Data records
************

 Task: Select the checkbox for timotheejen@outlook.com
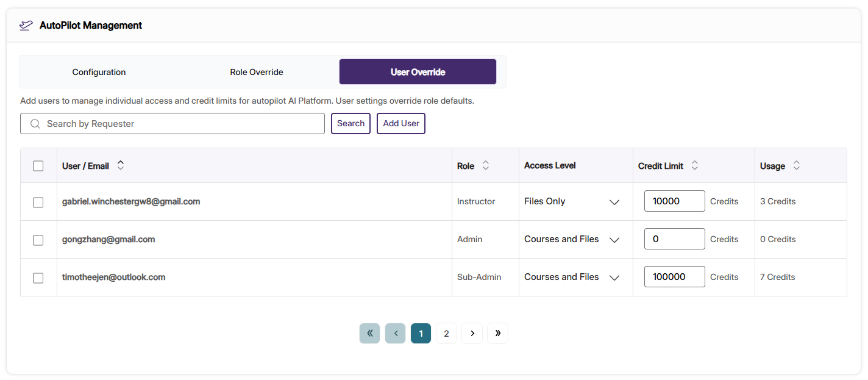tap(38, 278)
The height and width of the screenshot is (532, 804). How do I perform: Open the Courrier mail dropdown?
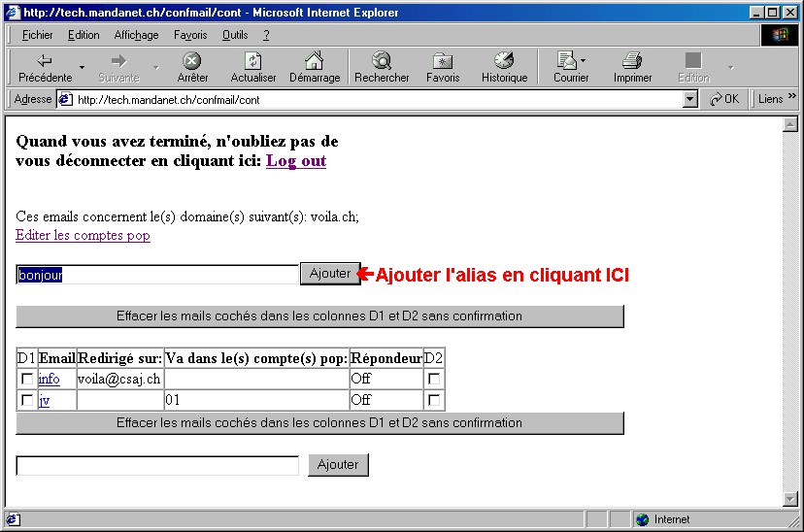coord(584,61)
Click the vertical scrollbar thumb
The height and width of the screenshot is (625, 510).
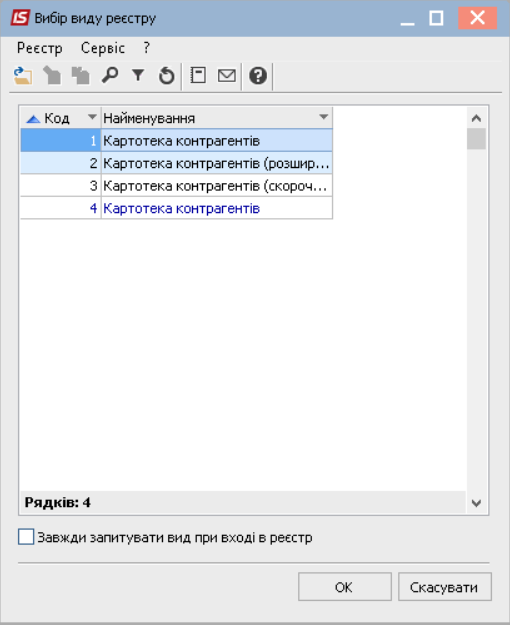(x=476, y=139)
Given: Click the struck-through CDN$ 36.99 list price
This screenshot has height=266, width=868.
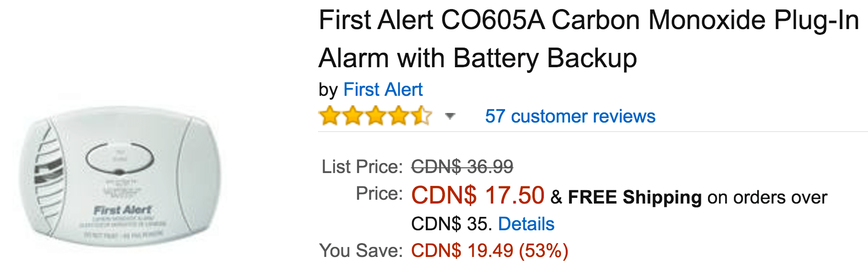Looking at the screenshot, I should [462, 167].
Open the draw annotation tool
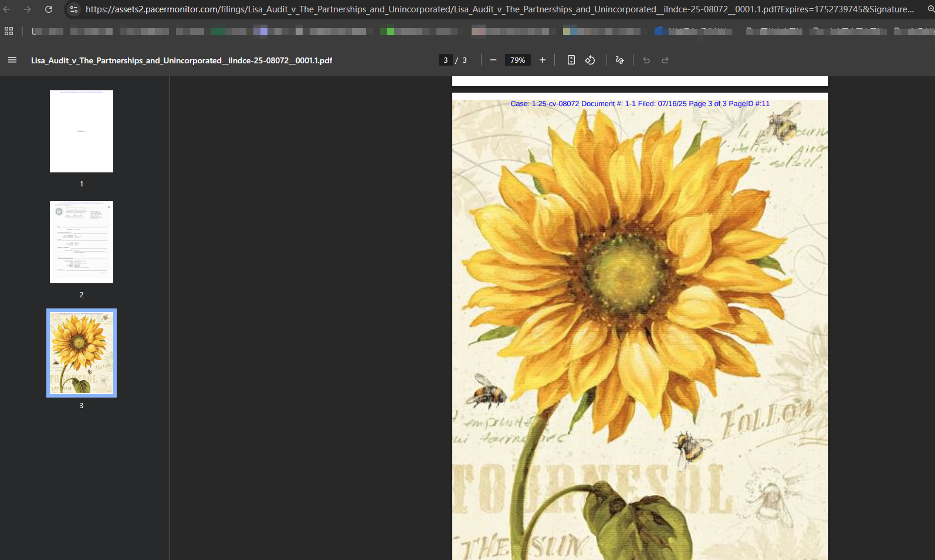Image resolution: width=935 pixels, height=560 pixels. (x=619, y=60)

************

_Exercise_. Would it be possible to print the records above verbatim, pictures omitted?

_Answer for this exercise_.
 Task: Select the checkbox for timotheejen@outlook.com
tap(38, 278)
The height and width of the screenshot is (532, 804). How do I perform: Open the Courrier mail dropdown?
coord(584,61)
Click the vertical scrollbar thumb
The height and width of the screenshot is (625, 510).
(x=476, y=139)
Given: Click the struck-through CDN$ 36.99 list price
This screenshot has height=266, width=868.
Looking at the screenshot, I should [462, 167].
Open the draw annotation tool
Image resolution: width=935 pixels, height=560 pixels. (x=619, y=60)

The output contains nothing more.